Narrative Style: Mix of viewpoints. Generally linear.
Rating 4/5
Format: paperback
Published: 1989
Synopsis: Due to the absence of Dream from his realm, some of the dreams and nightmares have escaped. This leads to all sorts of bloody mayhem. Add in the presence of a Vortex that could wreck the dream world forever and you have the makings of an exciting story.
As I mentioned in my last post I was going straight on to read the next Sandman book The Doll’s House. I was glad to have been loaned the second one as well as otherwise I would have felt a little bereft. I’m pleased to say that I was not disappointed.
Having said that, this is much less a story about Dream – obviously he appears in it but he isn’t the centre as much as he was in the first book. Instead, Rose, granddaughter of Unity Kinkaid (a character from the first book) is the focus and her search for her younger brother supplies most of the narrative momentum.
One the way she meets a whole host of wacky and wicked characters. There seems to be no limits to Gaiman’s imagination in this respect. And while they are strange, they are never less than convincing. Such is the level of his talent.

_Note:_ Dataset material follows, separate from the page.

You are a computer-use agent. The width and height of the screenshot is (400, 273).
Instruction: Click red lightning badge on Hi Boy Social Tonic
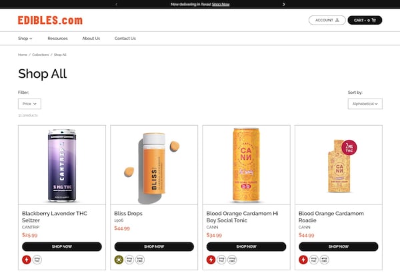tap(211, 260)
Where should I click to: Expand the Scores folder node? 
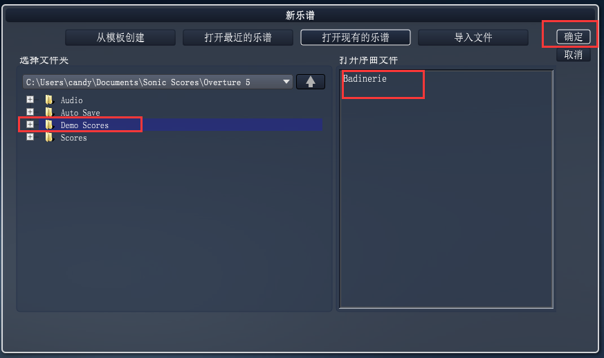coord(30,137)
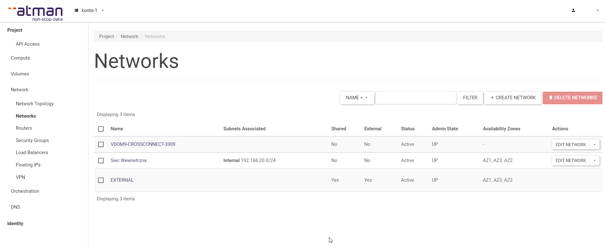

There is plenty of gore, as well and the illustrations are just as impressive and vivid – in fact more so, as the story allows for an unleashing of the artists twisted imagination much more than in the first book.
I felt this book was more compact and self-contained than the first and I don’t feel such a compulsion to read on immediately. Having said that I am much more interested in reading the rest of them now.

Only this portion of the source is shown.